Curious to see how this plays out

FREE GSS

Yes
No
Don't care


----------



## Riverskier (Jun 13, 2011)

Got in before the lock....

FREE GSS!


----------



## campgottagopee (Jun 13, 2011)

Riverskier said:


> Got in before the lock....
> 
> FREE GSS!



lol...atta boy


----------



## dmc (Jun 13, 2011)

And this bird you cannot change!!! woooooaaaahh...


----------



## JerseyJoey (Jun 13, 2011)

If I leave here tomorrow would you still remember me......


----------



## JerseyJoey (Jun 13, 2011)

dmc said:


> And this bird you cannot change!!! woooooaaaahh...



What song is it you wanna hear?


----------



## wa-loaf (Jun 13, 2011)

Who needs GSS, you guys are providing enough entertainment for now.


----------



## gorgonzola (Jun 13, 2011)

sickbird


----------



## Black Phantom (Jun 13, 2011)




----------



## Nick (Jun 13, 2011)

Don't forget people who' don't care probably don't care enough to vote don't care. 

Irony? 8)


----------



## ctenidae (Jun 13, 2011)

Nick said:


> Don't forget people who' don't care probably don't care enough to vote don't care.
> 
> Irony? 8)



Self selection's a biatch, ain't it?


----------



## andyzee (Jun 13, 2011)

Nick said:


> Don't forget people who' don't care probably don't care enough to vote don't care.
> 
> Irony? 8)



Hmm.... Funny, so far no no votes and three don't cares. Guess they do care enough to say they don't care, But personally as far as I'm concerned, if they don't care enough to vote that they don't care, well then, I don't really care. Does anyone else care?


----------



## Nick (Jun 13, 2011)




----------



## Nick (Jun 13, 2011)

andyzee said:


> , if they don't care enough to vote that they don't care, well then, I don't really care. Does anyone else care?



I need an Advil


----------



## gorgonzola (Jun 13, 2011)

i definately maybe care enough not to care...


----------



## ctenidae (Jun 13, 2011)

If I cared any more than I don't care right now, I'd care enough to say how much I cared, and which way I cared. As it is, my care level is such that I only care enough to say I don't care, which is slightly more caring than if I simply didn't care enough to even care about saying whether I cared- for those that care, there is the interesting paradox of caring enough to say you don't care, since, by definition, if you care enough to say you don't care you do, in fact, care, at least to the extent necessary to declare that you don't, in fact, care.
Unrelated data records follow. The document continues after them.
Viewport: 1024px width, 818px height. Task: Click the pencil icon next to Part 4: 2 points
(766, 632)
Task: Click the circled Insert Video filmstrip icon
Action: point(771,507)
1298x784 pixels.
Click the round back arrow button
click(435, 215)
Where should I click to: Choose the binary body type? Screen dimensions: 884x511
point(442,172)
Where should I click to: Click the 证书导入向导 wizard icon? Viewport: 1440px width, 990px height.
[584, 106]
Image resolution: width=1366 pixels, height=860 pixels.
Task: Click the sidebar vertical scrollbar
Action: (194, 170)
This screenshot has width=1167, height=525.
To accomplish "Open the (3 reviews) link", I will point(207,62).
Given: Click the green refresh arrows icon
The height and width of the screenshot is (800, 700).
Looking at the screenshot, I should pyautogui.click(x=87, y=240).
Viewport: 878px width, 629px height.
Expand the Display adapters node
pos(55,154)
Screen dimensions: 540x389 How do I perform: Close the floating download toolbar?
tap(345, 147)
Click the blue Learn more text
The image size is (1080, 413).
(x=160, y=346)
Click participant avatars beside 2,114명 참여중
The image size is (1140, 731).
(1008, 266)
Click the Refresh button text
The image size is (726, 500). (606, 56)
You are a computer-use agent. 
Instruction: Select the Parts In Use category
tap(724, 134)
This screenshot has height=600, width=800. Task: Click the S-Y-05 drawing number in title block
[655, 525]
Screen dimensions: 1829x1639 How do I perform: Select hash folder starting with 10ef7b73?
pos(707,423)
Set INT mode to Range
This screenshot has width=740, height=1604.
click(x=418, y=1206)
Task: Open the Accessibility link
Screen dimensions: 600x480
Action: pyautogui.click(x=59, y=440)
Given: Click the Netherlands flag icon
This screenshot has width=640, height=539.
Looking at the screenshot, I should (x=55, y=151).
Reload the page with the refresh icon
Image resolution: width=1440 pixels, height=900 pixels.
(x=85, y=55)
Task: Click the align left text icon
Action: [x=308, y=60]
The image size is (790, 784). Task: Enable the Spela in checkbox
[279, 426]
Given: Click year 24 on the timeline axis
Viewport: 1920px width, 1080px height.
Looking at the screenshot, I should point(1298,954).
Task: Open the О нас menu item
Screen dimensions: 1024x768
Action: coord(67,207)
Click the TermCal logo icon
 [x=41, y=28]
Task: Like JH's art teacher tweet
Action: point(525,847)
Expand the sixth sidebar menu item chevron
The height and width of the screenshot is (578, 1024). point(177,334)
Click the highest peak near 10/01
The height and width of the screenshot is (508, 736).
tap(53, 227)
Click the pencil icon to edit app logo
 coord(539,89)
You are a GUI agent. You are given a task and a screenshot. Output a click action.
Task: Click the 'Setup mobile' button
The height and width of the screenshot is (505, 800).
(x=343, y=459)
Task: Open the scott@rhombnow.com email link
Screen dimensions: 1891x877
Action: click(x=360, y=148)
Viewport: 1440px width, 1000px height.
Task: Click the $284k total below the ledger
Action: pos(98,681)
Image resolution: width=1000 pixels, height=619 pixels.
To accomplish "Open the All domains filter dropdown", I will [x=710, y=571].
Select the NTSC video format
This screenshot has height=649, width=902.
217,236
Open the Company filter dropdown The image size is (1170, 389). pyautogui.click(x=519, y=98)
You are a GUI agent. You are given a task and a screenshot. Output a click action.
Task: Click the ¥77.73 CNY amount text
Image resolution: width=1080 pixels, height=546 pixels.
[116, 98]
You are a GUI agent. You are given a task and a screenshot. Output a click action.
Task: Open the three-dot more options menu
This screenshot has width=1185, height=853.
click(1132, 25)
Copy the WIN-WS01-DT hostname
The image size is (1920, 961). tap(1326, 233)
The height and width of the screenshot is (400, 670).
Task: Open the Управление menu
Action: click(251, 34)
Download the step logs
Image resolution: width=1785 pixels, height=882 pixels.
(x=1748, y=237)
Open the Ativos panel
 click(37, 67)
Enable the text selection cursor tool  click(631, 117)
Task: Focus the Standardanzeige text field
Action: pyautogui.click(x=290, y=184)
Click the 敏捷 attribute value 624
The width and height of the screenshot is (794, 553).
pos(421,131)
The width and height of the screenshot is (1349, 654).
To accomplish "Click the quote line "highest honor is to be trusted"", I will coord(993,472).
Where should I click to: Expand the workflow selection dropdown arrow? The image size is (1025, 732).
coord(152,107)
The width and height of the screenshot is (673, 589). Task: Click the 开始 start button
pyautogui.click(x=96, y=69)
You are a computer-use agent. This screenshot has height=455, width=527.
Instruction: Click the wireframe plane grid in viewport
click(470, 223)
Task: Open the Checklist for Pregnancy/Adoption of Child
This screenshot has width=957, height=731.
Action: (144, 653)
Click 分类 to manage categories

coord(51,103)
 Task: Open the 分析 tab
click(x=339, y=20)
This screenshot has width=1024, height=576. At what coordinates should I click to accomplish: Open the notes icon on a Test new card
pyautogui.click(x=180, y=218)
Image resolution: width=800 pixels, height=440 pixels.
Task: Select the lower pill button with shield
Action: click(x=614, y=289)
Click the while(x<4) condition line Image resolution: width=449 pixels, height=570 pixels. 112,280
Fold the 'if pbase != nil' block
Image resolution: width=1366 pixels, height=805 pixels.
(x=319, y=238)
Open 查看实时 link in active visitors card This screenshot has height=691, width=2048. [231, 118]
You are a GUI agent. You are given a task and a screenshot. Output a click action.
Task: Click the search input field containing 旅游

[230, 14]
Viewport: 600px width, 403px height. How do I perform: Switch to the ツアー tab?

Long story short, I'm not buying a Hallmark card on this one, because I do not care enough to send the very best. Or to send anything at all. I mean, I wouldn't send the very worst, because that's just rude, and would imply a level of negative caring that I just don't think is appropriate. On the other hand, sending the very mediocre would be nearly as insulting, as it would be a fairly blatent passive-aggressive maneuver, calculated to wound. And that's just not the kind of behavior that is generally considered appropriate in this day and age.


----------



## campgottagopee (Jun 13, 2011)

ctenidae said:


> If I cared any more than I don't care right now, I'd care enough to say how much I cared, and which way I cared. As it is, my care level is such that I only care enough to say I don't care, which is slightly more caring than if I simply didn't care enough to even care about saying whether I cared- for those that care, there is the interesting paradox of caring enough to say you don't care, since, by definition, if you care enough to say you don't care you do, in fact, care, at least to the extent necessary to declare that you don't, in fact, care.
> 
> Long story short, I'm not buying a Hallmark card on this one, because I do not care enough to send the very best. Or to send anything at all. I mean, I wouldn't send the very worst, because that's just rude, and would imply a level of negative caring that I just don't think is appropriate. On the other hand, sending the very mediocre would be nearly as insulting, as it would be a fairly blatent passive-aggressive maneuver, calculated to wound. And that's just not the kind of behavior that is generally considered appropriate in this day and age.



You don't recycle??


----------



## andyzee (Jun 13, 2011)

campgottagopee said:


> You don't recycle??



Who cares.


----------



## highpeaksdrifter (Jun 13, 2011)

I'm in with a yes


----------



## Riverskier (Jun 13, 2011)

Even though the results, whatever they may be, likely won't change anything, I think it will be very interesting to see where the forum actually stands on this issue. I expect at least 5-6 No's (the moderators), but will be curious how many more are actually out there.


----------



## dmc (Jun 13, 2011)

Again..  This needs to be weighed it against people that really participate and make this site successful...


----------



## campgottagopee (Jun 13, 2011)

dmc said:


> Again..  This needs to be weighed it against people that really participate and make this site successful...



5 no's = mods


----------



## RootDKJ (Jun 13, 2011)

gorgonzola said:


> i definately maybe care enough not to care...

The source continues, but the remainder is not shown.